Oireachtas Joint and Select Committees
Tuesday, 17 June 2025
Committee on Justice, Home Affairs and Migration
Policing Matters: Discussion (Resumed)
2:00 am
Lynn Ruane (Independent)
I thank the witnesses for their presentations. Recruitment, operation models, morale and pay are crucial. They will not be the things I talk about but I recognise they are paramount in their impact on other areas.
There are two things I want to look at. One is around the current proposals for a diversion scheme in relation to drugs possession. What are the witnesses' thoughts on a discretionary model to potentially be built into that, whereby guards will have discretion about whether to refer someone to a health assessment? From a human rights perspective, I am against the referral. If it can be enforced, somebody will end up involved in the criminal justice system because they refused treatment. I have an issue with that in general but if that model exists, how do the witnesses feel about the discretionary element?

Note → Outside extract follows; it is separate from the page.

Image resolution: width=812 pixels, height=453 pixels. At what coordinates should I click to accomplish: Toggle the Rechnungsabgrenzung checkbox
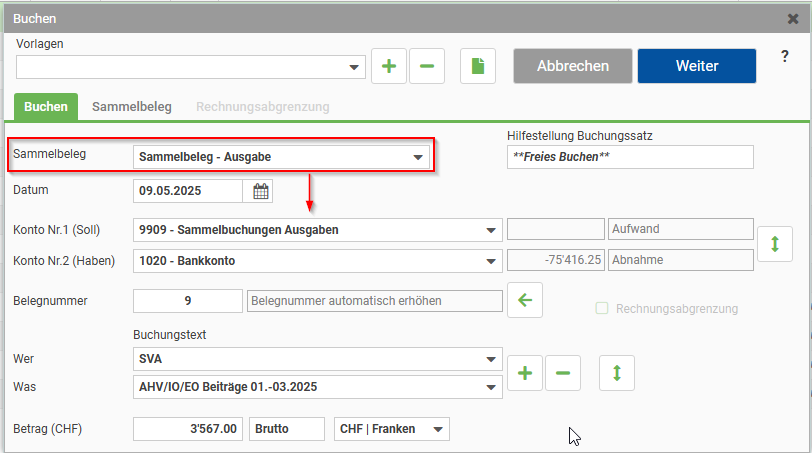click(x=602, y=309)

At the start of the year I read the new human rights policy - I cannot remember the author's name - for the police. There was a quote in it saying the police force or law enforcement is the first defence in human rights. If the police are the first defence in human rights and a discretionary model is introduced whereby anything can feed into a decision about whether someone is arrested for possession of drugs for personal use or is sent for a health assessment, I cannot imagine that adds to morale. First, it is not human rights-led for the person and does not have equity and equality built in. Second, there will be different training levels and understandings in the police force. Some people will have blind biases they are not aware of in relation to drugs use, so the policing will be ad hoc. I imagine that will not help the community aspect. We are saying we are losing the community element and community engagement in policing and then there is going to be an ad hoc approach to people using drugs. Could issues arise from a model involving discretion whereby everybody is not just referred for a health-led approach when it is for personal use?
I am sure that if there are no resource issues and the models are intact, then it is easier to think about different policing models. I was in America last year and spent time with the founders and architects of Group Violence Intervention and the focused deterrence model, which massively reduced youth homicides during the Boston ceasefire project. I explored some of those models. They involve the police and need police involvement. They do call-ins. The police are very engaged with community members but instead of just arriving and arresting or stopping and searching, there is a model whereby they bring in the key actors causing harm in the community and lay out the consequences if they do not cease retaliation, community violence and violence on the streets. Then a negotiation piece opens between those potentially causing the most harm and police and social services. There has to be a community service response too. Are those conversations happening in Garda circles? When we talk of community policing, it is only scratching the surface. It can be much bigger than that in terms of how we engage. There is a model in the States suggesting violence is bad for business, though some people are uncomfortable with it. There are hot spots in Dublin where violence has increased massively. People think it is all drugs related but, even if people are selling drugs, the conflict is usually not drug related. It is often relationships, old family stuff or just stuff kicking off. Police and the community could respond differently to that to reduce violence in communities. Those are my general questions about policing and looking at different models.